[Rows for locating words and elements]
::::
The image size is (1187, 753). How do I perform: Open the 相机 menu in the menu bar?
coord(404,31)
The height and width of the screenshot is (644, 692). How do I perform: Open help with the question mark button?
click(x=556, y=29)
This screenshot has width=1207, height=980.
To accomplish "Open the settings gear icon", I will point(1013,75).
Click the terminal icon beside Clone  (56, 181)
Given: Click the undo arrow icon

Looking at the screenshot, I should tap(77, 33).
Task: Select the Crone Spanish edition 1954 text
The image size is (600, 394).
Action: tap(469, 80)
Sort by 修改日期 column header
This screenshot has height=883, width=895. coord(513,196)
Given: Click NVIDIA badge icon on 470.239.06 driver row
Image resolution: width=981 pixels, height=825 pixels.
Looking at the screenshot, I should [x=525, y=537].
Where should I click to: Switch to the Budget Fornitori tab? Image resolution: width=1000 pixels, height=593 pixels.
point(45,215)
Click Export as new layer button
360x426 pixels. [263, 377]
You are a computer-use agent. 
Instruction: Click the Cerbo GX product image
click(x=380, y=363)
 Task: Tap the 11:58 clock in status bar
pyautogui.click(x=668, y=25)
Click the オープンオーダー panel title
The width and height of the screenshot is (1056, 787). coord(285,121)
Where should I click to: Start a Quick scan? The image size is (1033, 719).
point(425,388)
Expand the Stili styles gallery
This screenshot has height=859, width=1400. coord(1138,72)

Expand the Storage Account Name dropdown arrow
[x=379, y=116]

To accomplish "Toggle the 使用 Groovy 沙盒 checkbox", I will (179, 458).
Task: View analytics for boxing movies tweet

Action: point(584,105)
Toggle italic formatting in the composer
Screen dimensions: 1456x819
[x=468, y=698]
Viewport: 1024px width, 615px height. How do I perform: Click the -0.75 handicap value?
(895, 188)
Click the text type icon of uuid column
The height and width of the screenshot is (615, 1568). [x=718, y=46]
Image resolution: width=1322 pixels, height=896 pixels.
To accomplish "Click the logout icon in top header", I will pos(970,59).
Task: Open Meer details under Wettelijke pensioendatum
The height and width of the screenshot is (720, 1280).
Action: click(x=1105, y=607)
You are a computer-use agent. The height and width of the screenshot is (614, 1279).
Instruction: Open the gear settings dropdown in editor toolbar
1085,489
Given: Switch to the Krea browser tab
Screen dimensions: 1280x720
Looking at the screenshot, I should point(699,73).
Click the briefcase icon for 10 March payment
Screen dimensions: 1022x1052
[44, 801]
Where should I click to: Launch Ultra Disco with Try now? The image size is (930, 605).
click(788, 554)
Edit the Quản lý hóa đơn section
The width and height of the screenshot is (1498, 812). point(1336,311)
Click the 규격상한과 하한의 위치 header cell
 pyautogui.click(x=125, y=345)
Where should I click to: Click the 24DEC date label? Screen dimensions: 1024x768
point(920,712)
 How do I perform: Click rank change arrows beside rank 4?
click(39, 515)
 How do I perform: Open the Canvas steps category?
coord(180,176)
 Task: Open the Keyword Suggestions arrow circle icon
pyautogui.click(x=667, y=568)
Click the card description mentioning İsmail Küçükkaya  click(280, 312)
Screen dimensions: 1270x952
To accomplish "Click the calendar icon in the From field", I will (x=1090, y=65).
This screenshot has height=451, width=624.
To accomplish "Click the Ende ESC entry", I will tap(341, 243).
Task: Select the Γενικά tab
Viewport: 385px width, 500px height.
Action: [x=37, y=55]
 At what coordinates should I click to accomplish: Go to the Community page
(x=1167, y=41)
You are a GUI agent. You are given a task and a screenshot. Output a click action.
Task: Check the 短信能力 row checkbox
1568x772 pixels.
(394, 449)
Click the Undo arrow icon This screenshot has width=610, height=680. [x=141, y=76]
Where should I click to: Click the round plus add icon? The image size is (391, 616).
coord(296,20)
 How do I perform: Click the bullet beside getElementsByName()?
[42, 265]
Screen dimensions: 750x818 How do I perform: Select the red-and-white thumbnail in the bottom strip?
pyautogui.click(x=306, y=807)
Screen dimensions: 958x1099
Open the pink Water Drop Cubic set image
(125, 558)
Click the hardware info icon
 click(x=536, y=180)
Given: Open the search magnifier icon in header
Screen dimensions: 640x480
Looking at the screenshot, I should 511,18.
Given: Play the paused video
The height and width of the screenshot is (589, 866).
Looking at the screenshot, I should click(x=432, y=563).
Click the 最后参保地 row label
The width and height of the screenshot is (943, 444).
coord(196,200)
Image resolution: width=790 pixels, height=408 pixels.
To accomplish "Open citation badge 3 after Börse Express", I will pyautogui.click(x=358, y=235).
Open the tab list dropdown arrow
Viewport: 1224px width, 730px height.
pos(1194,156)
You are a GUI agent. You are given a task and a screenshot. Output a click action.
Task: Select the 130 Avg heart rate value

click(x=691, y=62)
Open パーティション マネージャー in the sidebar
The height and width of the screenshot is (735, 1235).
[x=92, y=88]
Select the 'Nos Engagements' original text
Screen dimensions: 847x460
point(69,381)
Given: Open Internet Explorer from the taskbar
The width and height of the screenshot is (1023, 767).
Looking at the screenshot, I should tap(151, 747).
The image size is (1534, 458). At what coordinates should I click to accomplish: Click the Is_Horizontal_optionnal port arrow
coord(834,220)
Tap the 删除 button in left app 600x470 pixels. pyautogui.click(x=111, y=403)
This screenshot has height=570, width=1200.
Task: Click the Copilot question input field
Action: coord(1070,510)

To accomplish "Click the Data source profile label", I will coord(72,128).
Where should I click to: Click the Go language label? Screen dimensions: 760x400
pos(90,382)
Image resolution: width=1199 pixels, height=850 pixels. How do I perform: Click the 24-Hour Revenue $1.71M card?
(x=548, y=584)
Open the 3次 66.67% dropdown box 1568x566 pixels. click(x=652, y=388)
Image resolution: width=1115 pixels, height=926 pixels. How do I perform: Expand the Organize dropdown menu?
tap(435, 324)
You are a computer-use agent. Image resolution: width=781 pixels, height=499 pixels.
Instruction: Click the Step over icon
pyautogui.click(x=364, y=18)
::::
SET TASK:
Write out all the rows above again, substituting "Screenshot resolution" for every "Image resolution" and leaving everything else unchanged.

THE RESPONSE:
The image size is (1187, 753). How do I perform: Open the 相机 menu in the menu bar?
coord(404,31)
The height and width of the screenshot is (644, 692). How do I perform: Open help with the question mark button?
click(x=556, y=29)
This screenshot has width=1207, height=980.
To accomplish "Open the settings gear icon", I will point(1013,75).
Click the terminal icon beside Clone  (56, 181)
Given: Click the undo arrow icon

Looking at the screenshot, I should tap(77, 33).
Task: Select the Crone Spanish edition 1954 text
The image size is (600, 394).
Action: tap(469, 80)
Sort by 修改日期 column header
This screenshot has height=883, width=895. coord(513,196)
Given: Click NVIDIA badge icon on 470.239.06 driver row
Screenshot resolution: width=981 pixels, height=825 pixels.
Looking at the screenshot, I should [x=525, y=537].
Where should I click to: Switch to the Budget Fornitori tab? Screenshot resolution: width=1000 pixels, height=593 pixels.
point(45,215)
Click Export as new layer button
360x426 pixels. [263, 377]
You are a computer-use agent. 
Instruction: Click the Cerbo GX product image
click(x=380, y=363)
 Task: Tap the 11:58 clock in status bar
pyautogui.click(x=668, y=25)
Click the オープンオーダー panel title
The width and height of the screenshot is (1056, 787). coord(285,121)
Where should I click to: Start a Quick scan? The image size is (1033, 719).
point(425,388)
Expand the Stili styles gallery
This screenshot has height=859, width=1400. coord(1138,72)

Expand the Storage Account Name dropdown arrow
[x=379, y=116]

To accomplish "Toggle the 使用 Groovy 沙盒 checkbox", I will (179, 458).
Task: View analytics for boxing movies tweet

Action: point(584,105)
Toggle italic formatting in the composer
Screen dimensions: 1456x819
[x=468, y=698]
Viewport: 1024px width, 615px height. How do I perform: Click the -0.75 handicap value?
(895, 188)
Click the text type icon of uuid column
The height and width of the screenshot is (615, 1568). [x=718, y=46]
Screenshot resolution: width=1322 pixels, height=896 pixels.
To accomplish "Click the logout icon in top header", I will pos(970,59).
Task: Open Meer details under Wettelijke pensioendatum
The height and width of the screenshot is (720, 1280).
Action: click(x=1105, y=607)
You are a computer-use agent. The height and width of the screenshot is (614, 1279).
Instruction: Open the gear settings dropdown in editor toolbar
1085,489
Given: Switch to the Krea browser tab
Screen dimensions: 1280x720
Looking at the screenshot, I should point(699,73).
Click the briefcase icon for 10 March payment
Screen dimensions: 1022x1052
[44, 801]
Where should I click to: Launch Ultra Disco with Try now? The image size is (930, 605).
click(788, 554)
Edit the Quản lý hóa đơn section
The width and height of the screenshot is (1498, 812). point(1336,311)
Click the 규격상한과 하한의 위치 header cell
 pyautogui.click(x=125, y=345)
Where should I click to: Click the 24DEC date label? Screen dimensions: 1024x768
point(920,712)
 How do I perform: Click rank change arrows beside rank 4?
click(39, 515)
 How do I perform: Open the Canvas steps category?
coord(180,176)
 Task: Open the Keyword Suggestions arrow circle icon
pyautogui.click(x=667, y=568)
Click the card description mentioning İsmail Küçükkaya  click(280, 312)
Screen dimensions: 1270x952
To accomplish "Click the calendar icon in the From field", I will (x=1090, y=65).
This screenshot has height=451, width=624.
To accomplish "Click the Ende ESC entry", I will tap(341, 243).
Task: Select the Γενικά tab
Viewport: 385px width, 500px height.
Action: [x=37, y=55]
 At what coordinates should I click to accomplish: Go to the Community page
(x=1167, y=41)
You are a GUI agent. You are given a task and a screenshot. Output a click action.
Task: Check the 短信能力 row checkbox
1568x772 pixels.
(394, 449)
Click the Undo arrow icon This screenshot has width=610, height=680. [x=141, y=76]
Where should I click to: Click the round plus add icon? The image size is (391, 616).
coord(296,20)
 How do I perform: Click the bullet beside getElementsByName()?
[42, 265]
Screen dimensions: 750x818 How do I perform: Select the red-and-white thumbnail in the bottom strip?
pyautogui.click(x=306, y=807)
Screen dimensions: 958x1099
Open the pink Water Drop Cubic set image
(125, 558)
Click the hardware info icon
 click(x=536, y=180)
Given: Open the search magnifier icon in header
Screen dimensions: 640x480
Looking at the screenshot, I should 511,18.
Given: Play the paused video
The height and width of the screenshot is (589, 866).
Looking at the screenshot, I should click(x=432, y=563).
Click the 最后参保地 row label
The width and height of the screenshot is (943, 444).
coord(196,200)
Screenshot resolution: width=790 pixels, height=408 pixels.
To accomplish "Open citation badge 3 after Börse Express", I will pyautogui.click(x=358, y=235).
Open the tab list dropdown arrow
Viewport: 1224px width, 730px height.
pos(1194,156)
You are a GUI agent. You are given a task and a screenshot. Output a click action.
Task: Select the 130 Avg heart rate value

click(x=691, y=62)
Open パーティション マネージャー in the sidebar
The height and width of the screenshot is (735, 1235).
[x=92, y=88]
Select the 'Nos Engagements' original text
Screen dimensions: 847x460
point(69,381)
Given: Open Internet Explorer from the taskbar
The width and height of the screenshot is (1023, 767).
Looking at the screenshot, I should tap(151, 747).
The image size is (1534, 458). At what coordinates should I click to accomplish: Click the Is_Horizontal_optionnal port arrow
coord(834,220)
Tap the 删除 button in left app 600x470 pixels. pyautogui.click(x=111, y=403)
This screenshot has height=570, width=1200.
Task: Click the Copilot question input field
Action: coord(1070,510)

To accomplish "Click the Data source profile label", I will coord(72,128).
Where should I click to: Click the Go language label? Screen dimensions: 760x400
pos(90,382)
Screenshot resolution: width=1199 pixels, height=850 pixels. How do I perform: Click the 24-Hour Revenue $1.71M card?
(x=548, y=584)
Open the 3次 66.67% dropdown box 1568x566 pixels. click(x=652, y=388)
Screenshot resolution: width=1115 pixels, height=926 pixels. How do I perform: Expand the Organize dropdown menu?
tap(435, 324)
You are a computer-use agent. Screenshot resolution: width=781 pixels, height=499 pixels.
Instruction: Click the Step over icon
pyautogui.click(x=364, y=18)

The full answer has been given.